**Activity:** Exactly the lines from the one containing "Where should I" through the end of the records must be reproduced; leave out all pictures.

**Data provided:**
________
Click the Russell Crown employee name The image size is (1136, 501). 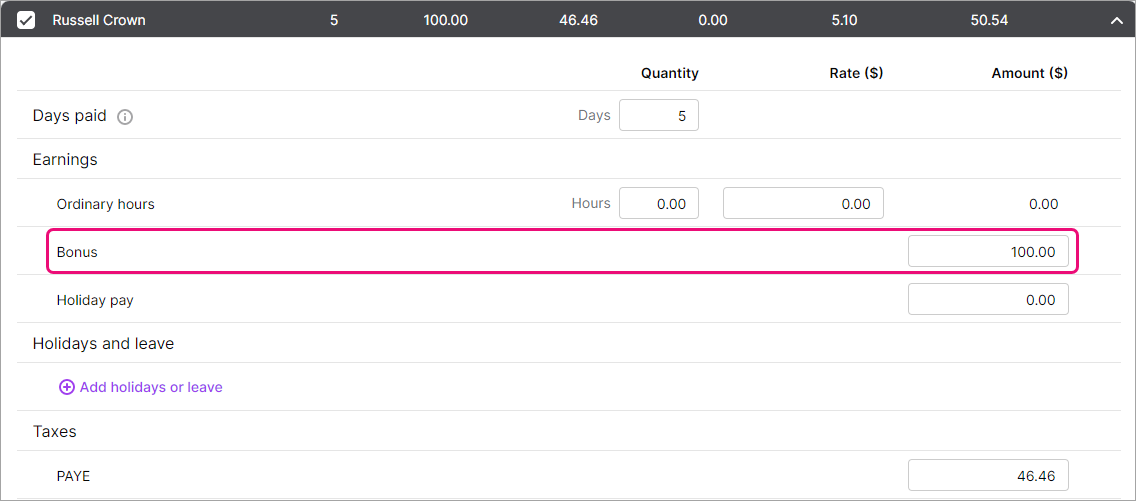[x=99, y=20]
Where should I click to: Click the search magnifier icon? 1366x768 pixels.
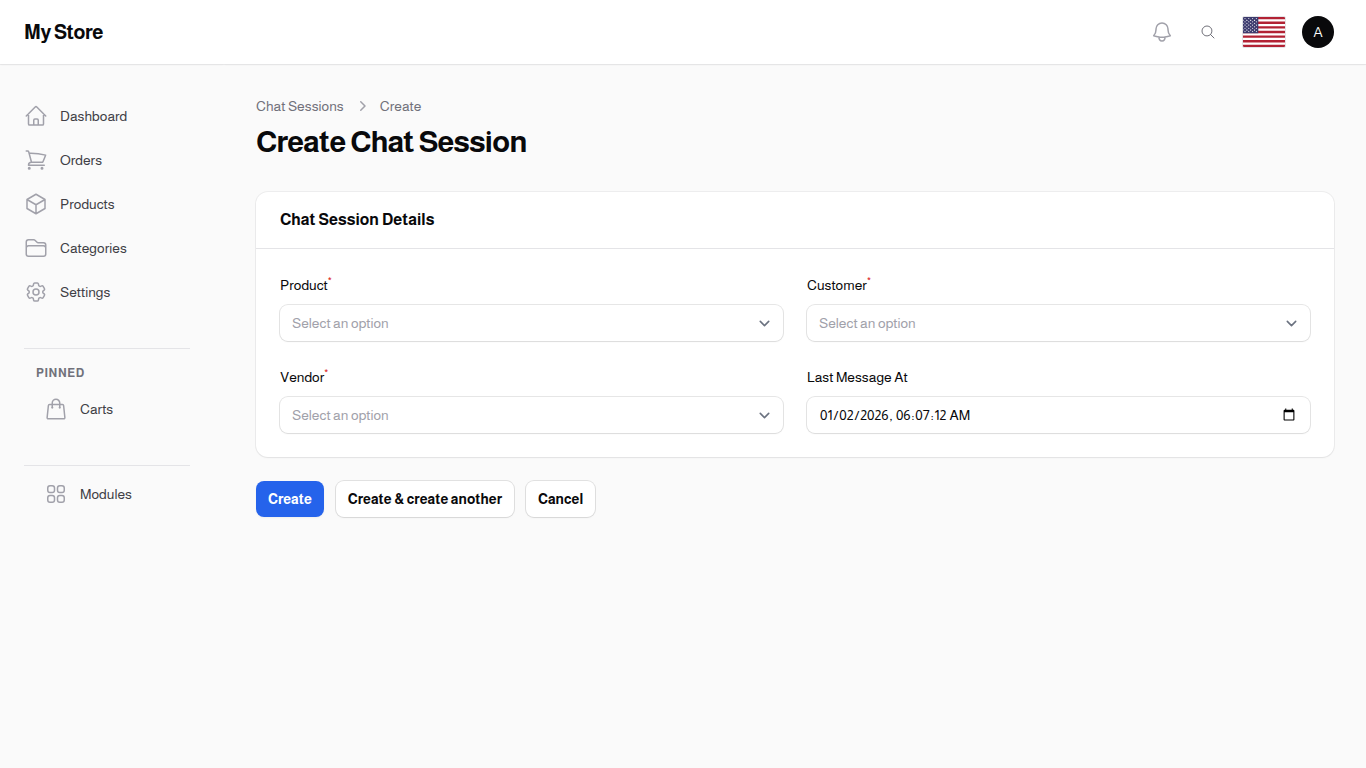point(1208,31)
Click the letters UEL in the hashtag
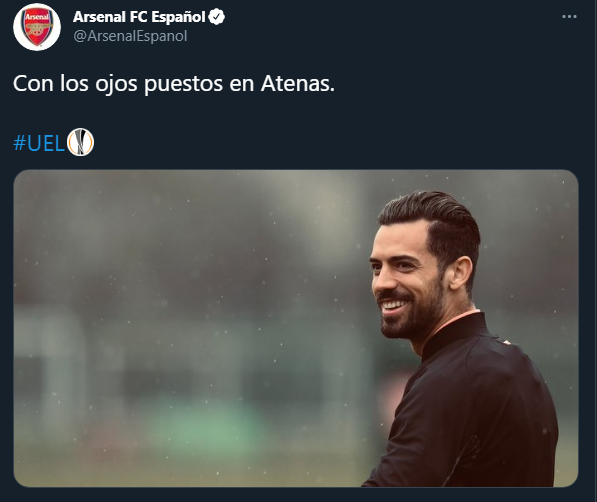 coord(46,144)
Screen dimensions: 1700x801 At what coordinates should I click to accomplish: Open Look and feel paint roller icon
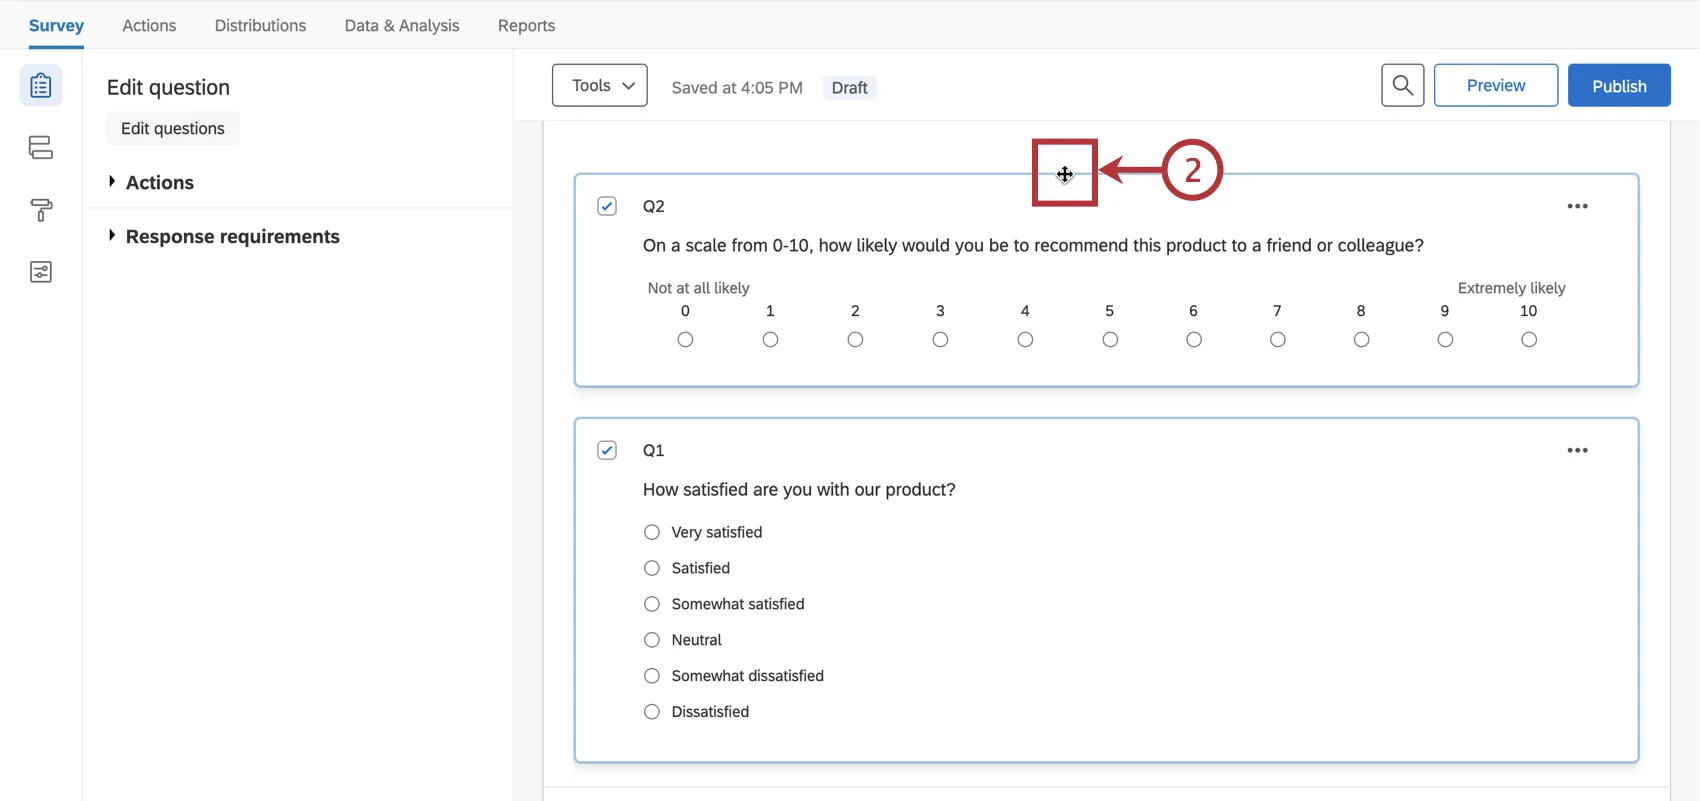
________
**Your solution:**
Where should I click to: Click the search magnifier icon? 1366x768 pixels.
point(1208,31)
Click the letters UEL in the hashtag
 coord(46,144)
Screen dimensions: 1700x801 At what coordinates should I click to accomplish: Open Look and feel paint roller icon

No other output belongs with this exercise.